▶ [Task to carry out]
Can you write out the passage from the PK optimizations pull request below, from "PK optimizations #5314" to "and their values.", word for word?

▶ [Page text]
────────

PK optimizations #5314

blp · 2025-12-18T20:34:08Z

This PR implements two optimizations to indexed Z-set storage.

The first, which is implemented in the final commit, is mostly above the level of the storage file implementation. It is a change to the indexed Z set implementation. In this optimization, if a key K has fewer than a threshold number of (V,R) pairs (or perhaps less than a threshold number of bytes of (V,R) pairs), then we write those (V,R) pairs as auxdata in column 0. Then we avoid any reads to column 1 at all for visiting those keys and their values.

The only change needed to the storage file implementation for this is to allow a key in column 0 to have zero values in column 1 (currently this will panic), which is implemented in the second-to-last commit.

The second, implemented by the third commit, is at the level of the storage file implementation. There is some confusion here about what we really have in column 1. It is essentially a btree over 2-tuples (R,K), where R is the row number in column 1. Each row in column 0 includes an accompanying range of column-1 row numbers for its values, so R allows that range to be looked up. K is the key for column 1, which for an indexed Z-set is the V from each (K,V,R) tuple. Storing it in the b-tree allows efficient searching by value, which is something that the DBSP cursor supports.

────────

▶ [Data provided]
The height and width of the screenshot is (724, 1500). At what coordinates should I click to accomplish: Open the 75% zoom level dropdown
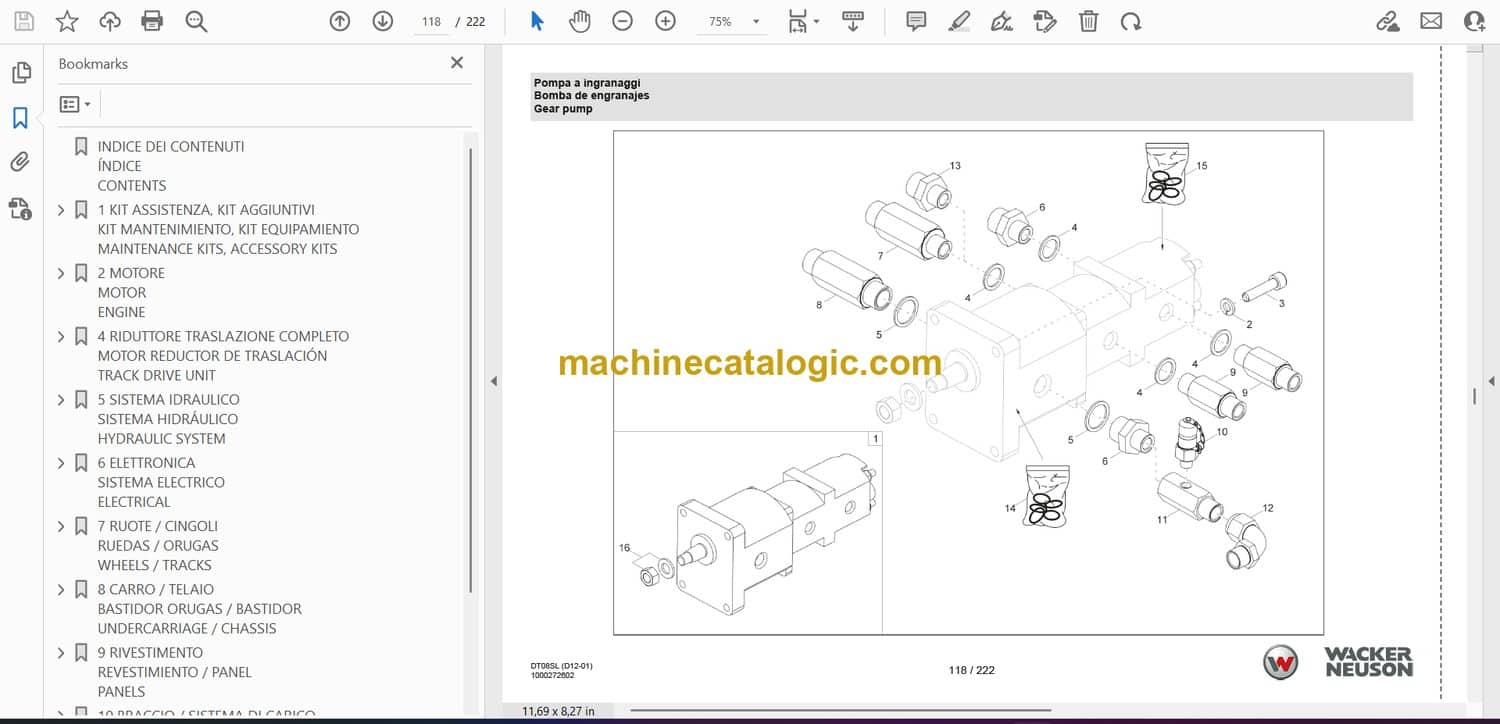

────────

▶ [Answer for this exercise]
PK optimizations #5314

blp · 2025-12-18T20:34:08Z

This PR implements two optimizations to indexed Z-set storage.

The first, which is implemented in the final commit, is mostly above the level of the storage file implementation. It is a change to the indexed Z set implementation. In this optimization, if a key K has fewer than a threshold number of (V,R) pairs (or perhaps less than a threshold number of bytes of (V,R) pairs), then we write those (V,R) pairs as auxdata in column 0. Then we avoid any reads to column 1 at all for visiting those keys and their values.